With a list like this, I’ve made some choices about what to cut and what to keep. Some of these choices are practical. Smaller pdf-only supplements I’ve generally avoided. I’ve also focused on professionally (or pseudo-professionally) published books. That means I often skip free/online or purely self-published products. I've consolidated products under an umbrella if a publisher has released 3+ items in that year.

Some of these choices are more subjective. For example, I’ve left off anthology items, primarily because the list is already packed. But books like Fate Worlds, Volume Two: Worlds in Shadow, Hillfolk, and Blood on the Snow all have interesting horror frames. I’ve also left off a number of “weird fantasy” products. They blur the line between fantasy and horror and I’ve talked about these in the past. The growth of games like Lamentations of the Flame Princess, Numenera, and others has resulted in supplements and adventures which in some hands can be truly horrific. Skipping these here may reflect my own biases. I love horror games- and the best I CoC game I played embraced nihilism. But I’m not attracted to the idea of the “Negadungeon.” But I've left these off because I believe these products put the fantasy front and center, with the horror elements as trappings and color. In many cases they're fantasy supplements which add horror as only one ingredient of a creative explosion. There’s room for reasonable debate on that.

As always, if I’ve missed something important, please give me a heads up. I may have it on the other list, or perhaps I’ve glossed over it.

In Dark Alleys came out in 2006. In that game PCs see 'something' and can no longer escape visions of a new reality. That original sighting creates an obsession, leading them to hunt that down. Seven years later Vajra Enterprises returns with the first major sourcebook for IDA (beside a couple of smaller adventures/backdrops). Abandoned looks at the concept of haunted places in that game world. It presents a general discussion of the concept plus some new mechanics. As well it reveals seven fully-fleshed abandoned sites, plus several dozen new monsters. In a unique approach, the mechanics in Abandoned can be used as a the basis of a complete and slightly different game. That's a neat approach and smart given the gap between publications.

We'd seen some consideration of World War 2 and Call of Cthulhu before this recent explosion of interest in the genre. Games with a more pulpish bent often added Nazis, Trail of Cthulhu touches on the start of the war with its shift to the 1930s, and Pagan's excellent The Realm of Shadows uses the war as a significant backdrop. But nothing has quite matched the recent level of interest. Achtung! Cthulhu (one of two competing WW2 Lovecraftian lines for the year), release preliminary products in 2012 and ramped up in 2013, releasing the core products for their line. Investigator's Guide to the Secret War and Keeper's Guideto the Secret War set up the hidden history of the war. Modiphius offers these as dual-statted books, covering both CoC 6th and Savage Worlds. They also released The Trellborg Monstrosities adventure, in distinct versions. The mix of WW2 and COC doesn't really appeal to me- but Modiphuis has done and outstanding job with these. The Guides won the Silver ENnies for Best Writing and Best Cover Art. They've doubled down on the line with several key products in 2014 deepening the setting, as well as a Fate Core version of the main rules.
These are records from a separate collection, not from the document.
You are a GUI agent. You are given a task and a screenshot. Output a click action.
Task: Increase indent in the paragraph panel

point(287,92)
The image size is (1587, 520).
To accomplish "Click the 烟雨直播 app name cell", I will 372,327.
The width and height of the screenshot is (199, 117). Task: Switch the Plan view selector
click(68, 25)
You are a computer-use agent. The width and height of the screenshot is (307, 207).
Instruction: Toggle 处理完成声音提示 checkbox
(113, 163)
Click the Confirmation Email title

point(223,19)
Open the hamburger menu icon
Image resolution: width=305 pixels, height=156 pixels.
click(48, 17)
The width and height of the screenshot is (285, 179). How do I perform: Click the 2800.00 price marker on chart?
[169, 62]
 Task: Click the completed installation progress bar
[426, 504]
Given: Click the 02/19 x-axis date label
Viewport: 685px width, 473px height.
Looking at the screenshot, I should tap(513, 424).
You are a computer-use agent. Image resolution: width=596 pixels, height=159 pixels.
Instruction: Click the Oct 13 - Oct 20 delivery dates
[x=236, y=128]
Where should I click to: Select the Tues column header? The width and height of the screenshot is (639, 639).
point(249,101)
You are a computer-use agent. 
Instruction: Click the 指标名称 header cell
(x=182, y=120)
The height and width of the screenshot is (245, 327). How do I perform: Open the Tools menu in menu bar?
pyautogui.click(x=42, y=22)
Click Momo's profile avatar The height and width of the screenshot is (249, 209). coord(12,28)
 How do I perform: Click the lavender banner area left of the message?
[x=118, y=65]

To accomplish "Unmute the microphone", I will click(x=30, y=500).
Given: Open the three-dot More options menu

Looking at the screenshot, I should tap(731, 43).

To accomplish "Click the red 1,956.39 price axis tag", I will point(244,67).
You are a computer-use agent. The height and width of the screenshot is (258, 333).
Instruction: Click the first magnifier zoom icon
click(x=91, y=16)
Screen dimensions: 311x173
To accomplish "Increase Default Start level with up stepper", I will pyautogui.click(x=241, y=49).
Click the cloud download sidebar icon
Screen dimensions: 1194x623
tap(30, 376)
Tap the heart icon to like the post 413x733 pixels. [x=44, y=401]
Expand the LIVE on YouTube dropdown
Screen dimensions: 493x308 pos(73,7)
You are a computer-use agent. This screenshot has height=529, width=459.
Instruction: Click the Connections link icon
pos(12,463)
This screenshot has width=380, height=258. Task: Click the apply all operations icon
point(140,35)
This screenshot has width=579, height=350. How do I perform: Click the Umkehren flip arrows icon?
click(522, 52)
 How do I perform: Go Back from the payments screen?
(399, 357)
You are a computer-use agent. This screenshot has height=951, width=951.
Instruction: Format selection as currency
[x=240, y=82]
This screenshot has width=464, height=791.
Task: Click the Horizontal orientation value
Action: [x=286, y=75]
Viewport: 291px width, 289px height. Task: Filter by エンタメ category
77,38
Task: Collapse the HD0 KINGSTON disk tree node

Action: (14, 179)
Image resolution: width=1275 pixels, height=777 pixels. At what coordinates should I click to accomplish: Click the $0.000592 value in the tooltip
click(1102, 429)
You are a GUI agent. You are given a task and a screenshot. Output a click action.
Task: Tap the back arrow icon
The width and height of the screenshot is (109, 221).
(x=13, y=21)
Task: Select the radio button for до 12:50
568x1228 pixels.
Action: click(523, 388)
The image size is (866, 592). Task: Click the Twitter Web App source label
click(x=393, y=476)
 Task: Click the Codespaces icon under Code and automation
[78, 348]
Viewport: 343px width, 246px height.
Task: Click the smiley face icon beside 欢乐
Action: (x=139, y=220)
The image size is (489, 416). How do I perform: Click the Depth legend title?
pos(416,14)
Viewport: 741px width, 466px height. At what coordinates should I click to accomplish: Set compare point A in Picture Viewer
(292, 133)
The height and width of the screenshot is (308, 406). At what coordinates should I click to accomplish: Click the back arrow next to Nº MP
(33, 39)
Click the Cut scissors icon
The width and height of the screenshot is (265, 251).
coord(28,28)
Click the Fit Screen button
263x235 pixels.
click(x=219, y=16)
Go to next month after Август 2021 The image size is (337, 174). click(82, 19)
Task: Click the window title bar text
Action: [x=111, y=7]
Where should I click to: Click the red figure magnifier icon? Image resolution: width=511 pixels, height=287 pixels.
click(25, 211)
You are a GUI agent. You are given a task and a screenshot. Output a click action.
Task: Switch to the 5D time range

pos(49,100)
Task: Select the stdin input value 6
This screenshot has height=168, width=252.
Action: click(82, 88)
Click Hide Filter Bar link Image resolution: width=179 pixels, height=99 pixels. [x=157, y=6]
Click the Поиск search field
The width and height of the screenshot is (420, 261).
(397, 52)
OK I had to call this one out from the collected Call of Cthulhu materials below. At first I assumed it was a complete new reskinning (ala Cthulhu by Gaslight) with a drive-in sensibility. But alas it is instead simply a collection of adventures set in the 1950's (with some tongue in cheek elements). There's a weird distortion here for me. When I was growing up, I watched the Basil Rathbone Sherlock Holmes movies Sundays on WGN out of Chicago. I loved those- and they formed my sense of the character. So I was thrown when I went to actually read the stories and found out that they were set in the Victorian era, rather than WW2 with German spies as a threat. In the same way, for the longest time I pictured the whole Lovecraftian mythos as set in the 1950s. That's in part because I began with Derleth's Trail of Cthulhu, and it has an atomic bomb being dropped on R'leyh. So there's that.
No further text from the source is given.